在ashby无氮液体培养基中分别加入1%（w/v）的碳源，碳源有葡萄糖、木糖、蔗糖、甘露醇、乳糖、麦芽糖，取50ml装于250ml的三角瓶中，按1%（v/v）接种量接种处于对数生长期的nm2后，置于30℃，180r·min^-1摇床培养48h，测定od600的值，结果如图1所示，表明该菌株nm2最适碳源为麦芽糖，其次是葡萄糖，乳糖的利用率最低。

将ashby无氮液体培养基分别调节到不同的ph（4、5、6、7、8、9），取50ml装于250ml的三角瓶中，按1%（v/v）接种量接种处于对数生长期的nm2后，置于30℃，180r·min^-1摇床培养48h，测定od600的值。结果如图2所示，表明该菌种nm2生长的ph为5～7，最适ph为5。

将ashby无氮液体培养基按25ml，50ml，75ml，100ml，150ml装于250ml的三角瓶中，按1%（v/v）接种量接种处于对数生长期的nm2后，置于30℃，180r·min^-1摇床培养48h，测定od600的值。结果如图3所示，由于菌株nm2是好养兼性厌氧代谢，通气量影响菌株生长，50ml装液量时，菌株生长最快，之后随着装液量增大，生长速度减慢。

实施例3

下面再通过定性测定和定量测定筛选出菌株nm2的分泌吲哚乙酸的能力。

定性测定：将分离纯化后的细菌接种于采用含有l-色氨酸（100mg/l）的ashby无氮液体培养基，30℃，180r·min^-1摇床培养2d。取50μl菌悬液滴于白色陶瓷板上，同时加50μlsalkowski比色液（50ml35%hclo4+1ml0.5mfecl3）。将加入50μl50mg/l吲哚乙酸的比色液作为阳性对照。白色陶瓷板于室温避光放置30min后观察，颜色变红者表示能够分泌吲哚乙酸。

定量测定：对初筛获得的分泌iaa的细菌进行定量测定，培养条件同上。首先用分光光度法测定菌悬液的od600值，然后将菌悬液以10000r·min^-1离心10min取上清液加入等体积salkowski比色液，避光静置30min，测定其od530值。计算菌浓度od600值为1时，单位体积发酵液中吲哚乙酸的含量。标准曲线的绘制采用分析纯的吲哚乙酸梯度稀释制备。

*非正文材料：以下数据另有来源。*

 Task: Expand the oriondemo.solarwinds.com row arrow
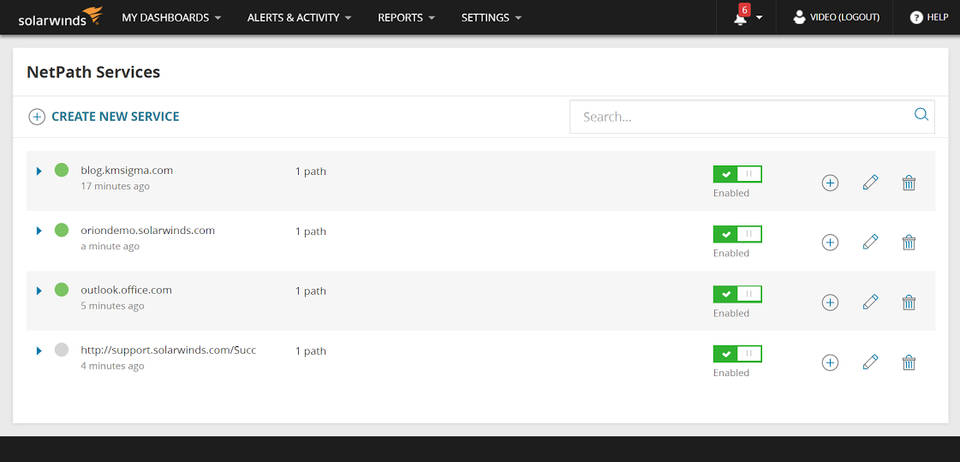click(x=39, y=231)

测定结果表明：该固氮菌nm2分泌吲哚乙酸（iaa）的能力较强，达45.84μg·ml^-1。

实施例4

本发明固氮菌nm2对花生氮素吸收具有明显促进作用，下面通过盆栽试验进行说明。

采集自然条件下0～20cm土层的新鲜红壤，过5mm筛，每盆装土400g，种植花生，调节含水量至田间最大持水量的60%，30天后采样，用氯仿熏蒸法测定土壤微生物生物量氮（mbn）含量，用流动分析仪测定土壤矿质氮含量，用h2so4-h2o2消煮法测定植株全氮含量。

作物种子：花生种子进行20%双氧水表面消毒20min，无菌水冲洗多次，催芽2d，选取发芽一致的种子备用。

接菌处理：将本发明的nm2接种于ashby无氮液体培养基，30℃，180r·min^-1摇床培养，培养菌长至对数生长期，然后将菌悬液10000r·min^-1离心10min，再用无菌水重悬同样离心三次，接种量为10⁸cfu·g^-1。

对照处理：作为对照，土壤不接种nm2菌液，加等量无菌无氮液体培养基。

结果如图4、图5、图6、图7所示。从图4可以看出，经接菌处理后，种植花生后土壤微生物生物量氮(mbn)含量显著增加；从图5、图6可以看出，经接种处理后，种植花生后土壤碱解氮和矿质氮含量较对照组增加2.03%-37.6%，其中尤以硝态氮含量增加明显。从图7可以看出，经接种处理后，花生根的全氮含量较对照组有所增加。结合以上结果可以看出，本发明的固氮菌nm2固氮能力好，将空气中的氮固定为mbn和土壤矿质氮，可以有效促进作物对氮素的吸收。